Set down, word for word, the line with "Where should I" and the lines after it through the final line of the data below, without pictures.

*** SOURCE MATERIAL ***

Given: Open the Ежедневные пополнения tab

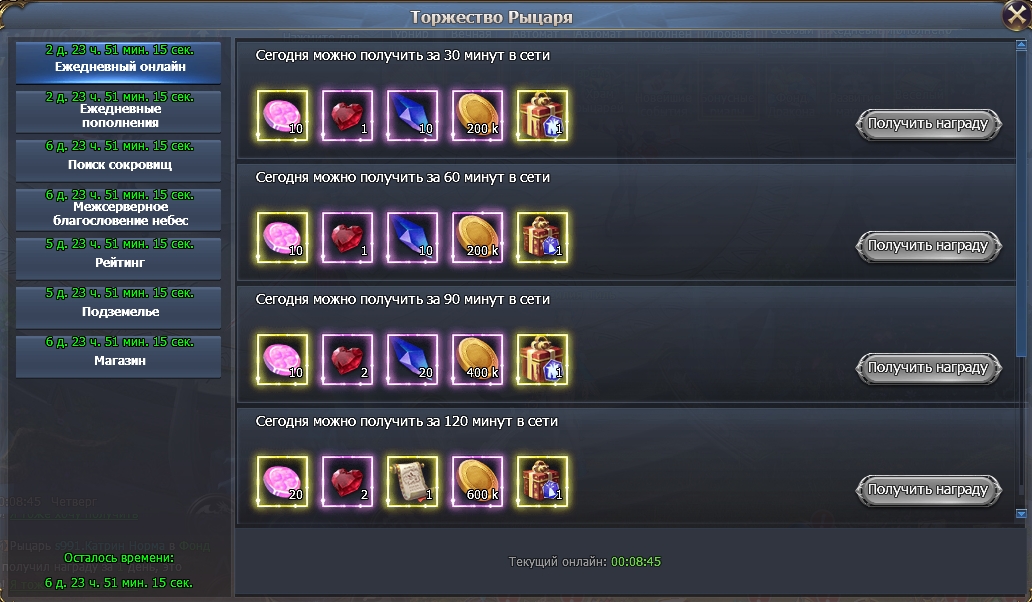Looking at the screenshot, I should pos(118,111).
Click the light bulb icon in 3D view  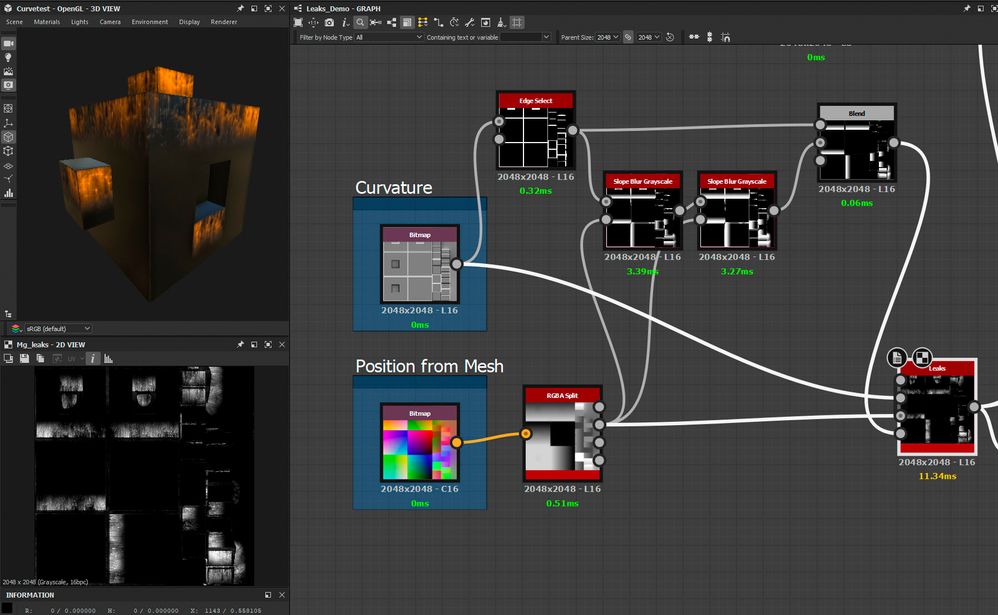pyautogui.click(x=8, y=58)

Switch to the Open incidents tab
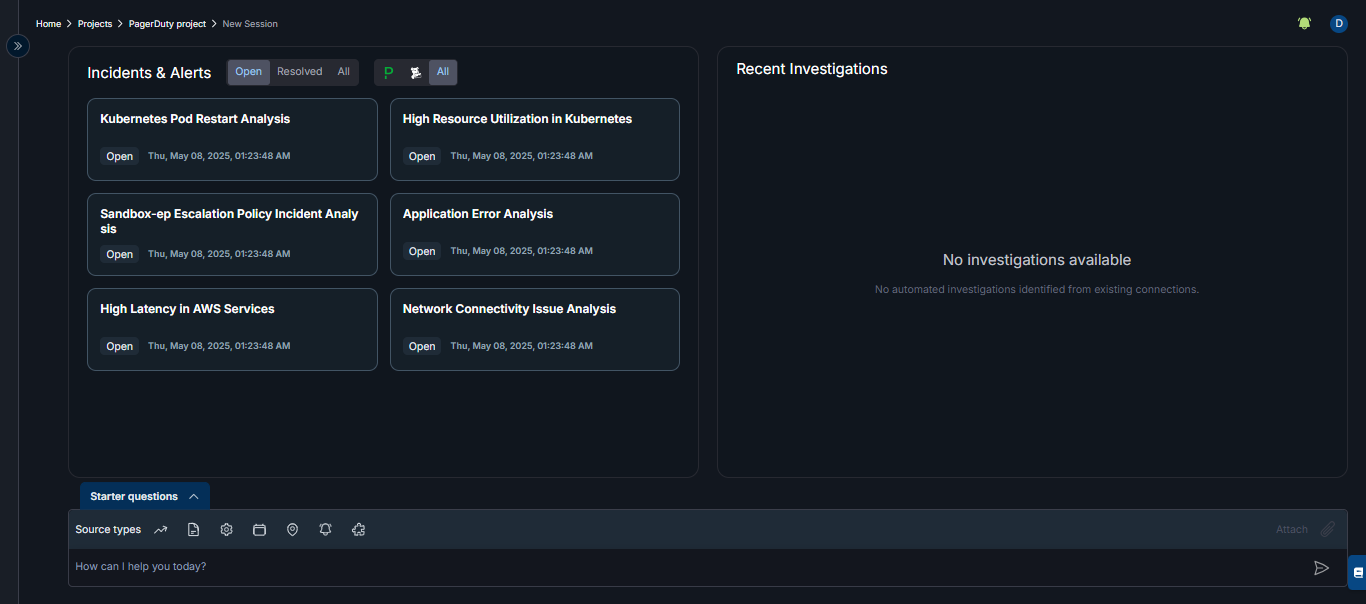(x=248, y=72)
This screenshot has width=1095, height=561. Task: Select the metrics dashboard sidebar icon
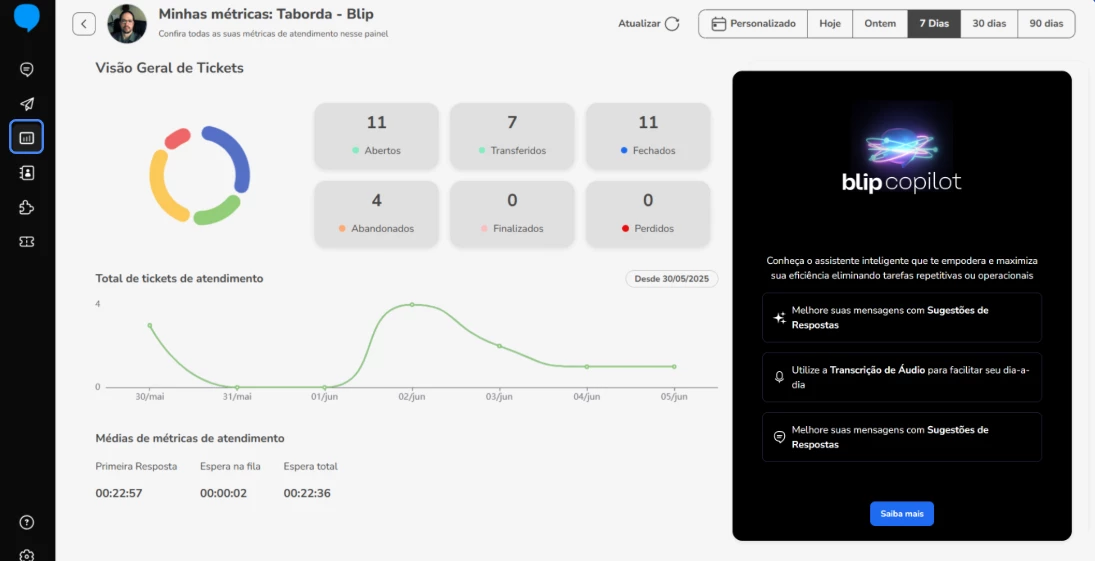[27, 137]
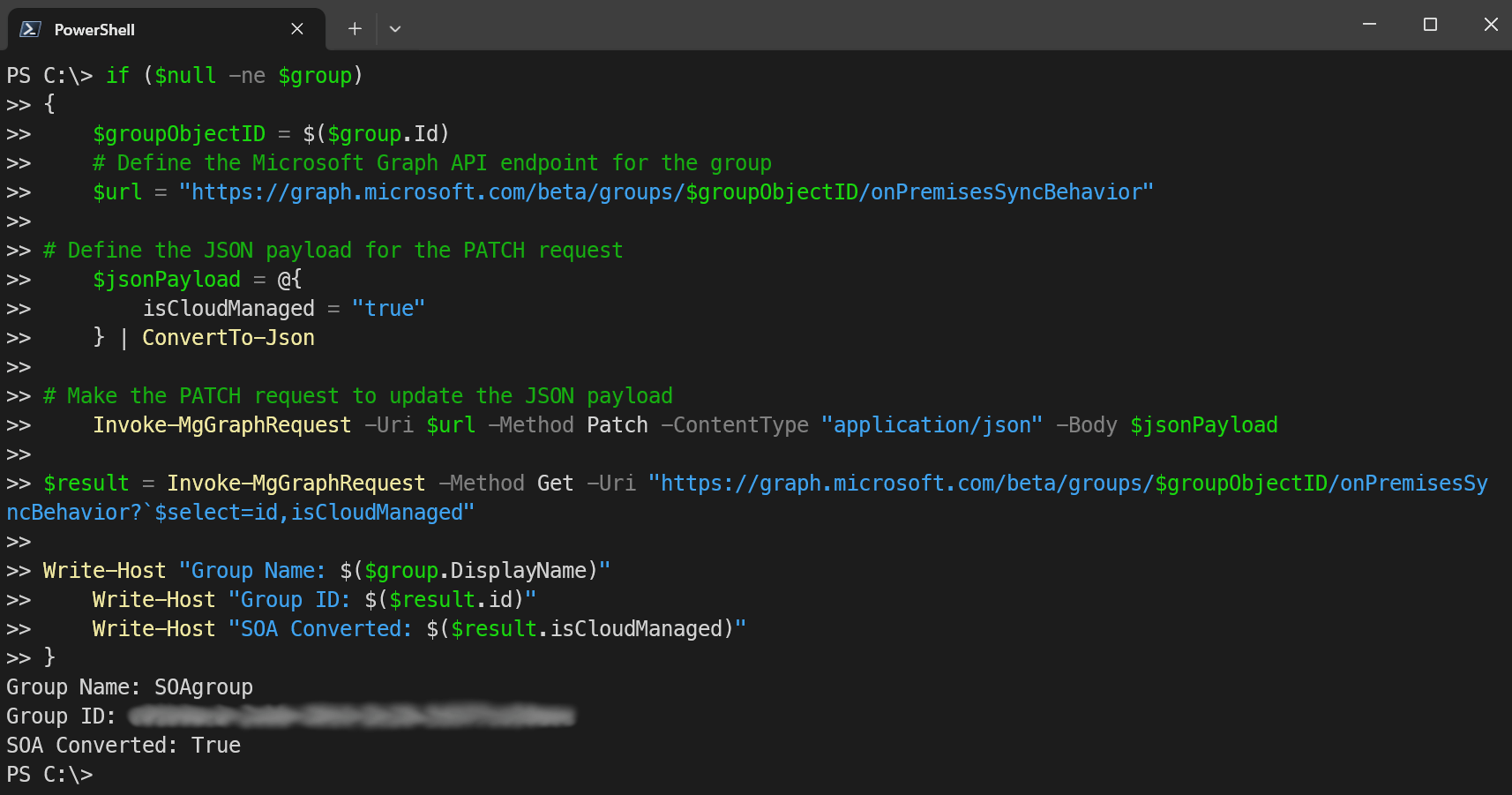Screen dimensions: 1512x795
Task: Click the "Define the JSON payload" comment line
Action: (333, 251)
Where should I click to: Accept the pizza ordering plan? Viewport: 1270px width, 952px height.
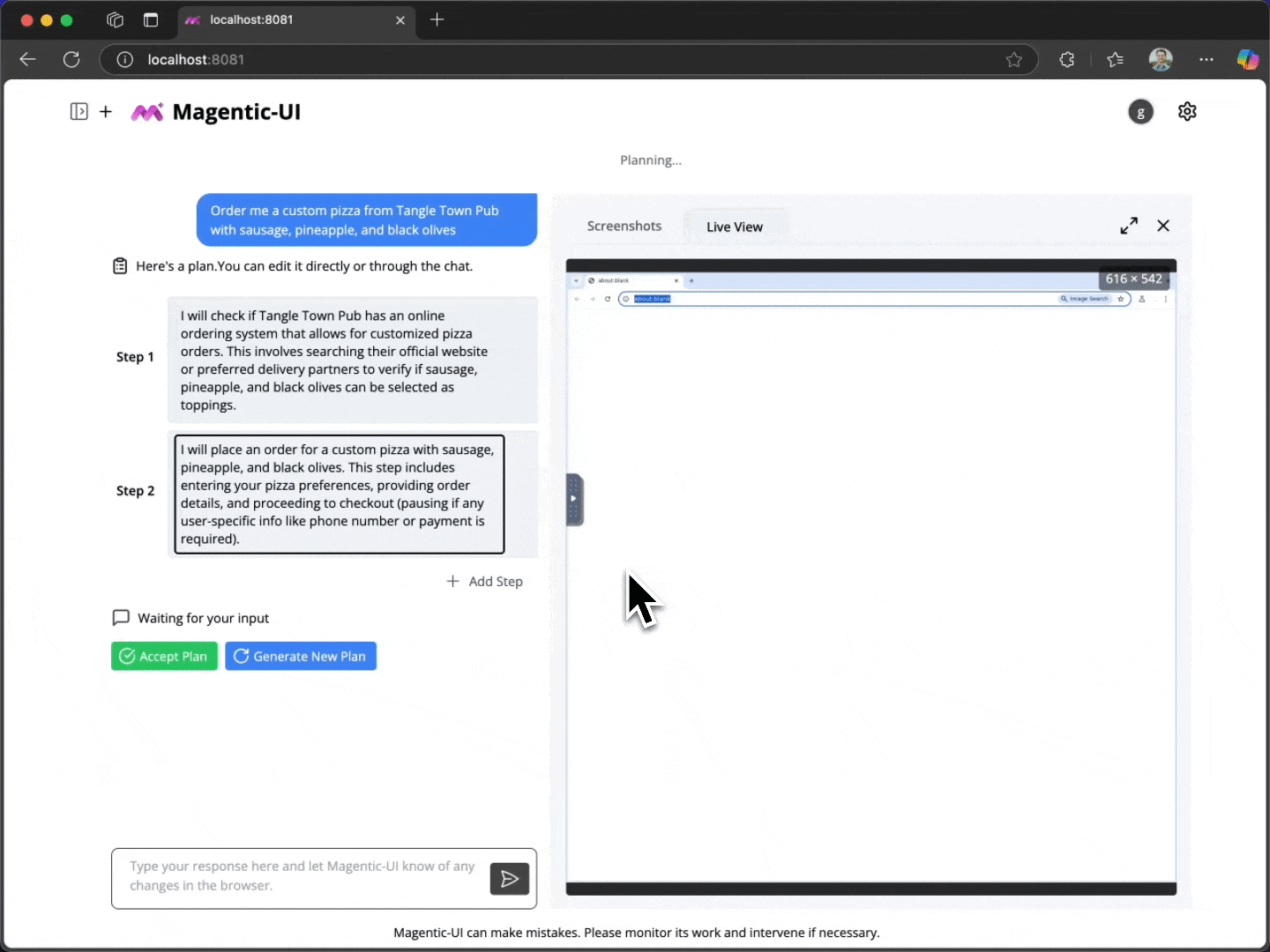[x=163, y=656]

*** End of SOURCE MATERIAL ***

> **RESULT**:
Where should I click to: Accept the pizza ordering plan? Viewport: 1270px width, 952px height.
[x=163, y=656]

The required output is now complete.